Projet Faune et Développement de Boumoana (Projet FAU.DE.B.) dans la région de l’Est du Burkina
Lieu : 20 villages des communes de Fada N’Gourma et de Matiakoali (Province du Gourma).
Durée : 2004-2015
Domaines d’intervention : Mise en place de zones communautaires de faune; Valorisation des produits forestiers non ligneux (miel, beurre de karité, huile du Balanites aegyptiaca, fruits du baobab…); Production des plants et reboisement; Micro-crédits, maraîchage; Développement des compétences : formations, voyages d’échanges, alphabétisation.
Partenaires principaux : Association Faune et Développement au Burkina (A.FAU.DE.B.), Groupements villageois, Collectivités décentralisées (Conseils villageois, municipaux et régional), Ministère de l’Environnement et du Cadre de Vie, Ministère de l'Education Nationale et de l’Alphabétisation, Fonds pour l'Alphabétisation et l'Education Non formelle.

Le contexte
La région de l’Est du Burkina Faso abrite le plus important continuum d’aires protégées (parcs nationaux et réserves de faune) d’Afrique de l’Ouest. Ces ressources génèrent des retombées financières considérables pour le budget national, mais elles constituent surtout la base de la vie économique et culturelle des populations de la région, le pays gourmantché.
Toutefois, ces dernières réserves forestières et fauniques font face à un grand front agricole et pastoral et à des pratiques ravageuses de braconnage. Pour les populations, les effets négatifs de ces contraintes se traduisent par la disparition d’espèces naturelles nécessaires pour la médecine traditionnelle, la sécurité alimentaire et l’accès à des revenus. Ils se manifestent aussi par un climat de forte tension et des conflits souvent violents dans le partage des terres agricoles, des pâturages et du gibier, toutes ces ressources se faisant de plus en plus rares.

L’approche
Pour aider les populations de la région à faire face à ces dynamiques préoccupantes, l’ADAP développe avec elles un ensemble intégré d’activités qui permettent de viser une utilisation durable des ressources foncières, fauniques et forestières, tout en améliorant la situation alimentaire et financière des populations concernées.
L’approche consiste, d’une part, à attribuer des vocations spécifiques aux différentes parties de la zone périphérique des aires protégées.
Il s’agit, d’autre part, de promouvoir des pratiques durables dans les domaines de l’agriculture, de l’élevage et de la chasse auprès des populations riveraines des aires de la conservation de la nature.

Les activités
1) Mise en place de zones à vocation pastorale et cynégétique. Identification, négociation de règles de gestion,     délimitation et reconnaissance juridique.
2) Promotion de pratiques durables dans les domaines de l’agriculture, de l’élevage et de la chasse auprès des populations
riveraines des aires de la conservation de la nature
       Dans le secteur agricole :
                 - diffusion de techniques de production biologique
                 - mise en valeur des pratiques traditionnelles de conservation des sols.
                                                                               
       Autour des zones pastorales :
                 - production de fourrage et embouche (élevage en stabulation) sont                    soutenues à travers un appui technique et du micro-crédit.
                 - application de règles de gestion localement convenues.

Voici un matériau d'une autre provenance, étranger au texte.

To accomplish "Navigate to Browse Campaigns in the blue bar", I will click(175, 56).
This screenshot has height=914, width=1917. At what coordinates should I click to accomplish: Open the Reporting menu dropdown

       Dans les zones villageoises d’intérêt cynégétique :
                 - surveillance avec les comités villageois pour un respect des règles                     d’utilisation localement convenues ;
                                                                                         - Inventaires forestiers et faunistiques ;
                                                                                         - Aménagements hydrauliques et forestiers.
                                                                                         - Exploitation commerciale des produits forestiers non ligneux
3) Activités transversales
      - Formations, voyages d’échanges, alphabétisation et assistance         technique pour les populations.
      - Appui à la filière maraîchère et à la réalisation de points d’eau pour         répondre à des préoccupations majeures des populations, en particulier         des femmes, en matière d’accès à des revenus et à l’eau de boisson et         de production.
      - Production de plants et reboisements.

Les résultats obtenus
*11 zones villageoises d’intérêt cynégétique ont été constituées.
*Une dizaine de zones pastorales sont constituées ou en cours de négociation.
*500 promoteurs et promotrices tirent des revenus des produits forestiers non ligneux.
*Des expérimentations de la production agricole à base de pesticides et d’engrais naturels.
*Un taux de survie de 90 % dans les plantations d’arbres.
*400 personnes alphabétisées chaque année.
*Plus d’une dizaine de points d’eau réalisés pour la faune, le bétail et la consommation humaine.

Perspectives
*Vers un réseau de zones villageoises d’intérêt cynégétique tenant lieu de zone tampon protégeant le réseau d’aires classées de l’Est burkinabé.
*Promotion d’un centre de valorisation des produits forestiers non ligneux au profit des populations de la région.
*Mise en œuvre d’un programme d’éducation en développement durable dans l’Est du Burkina Faso.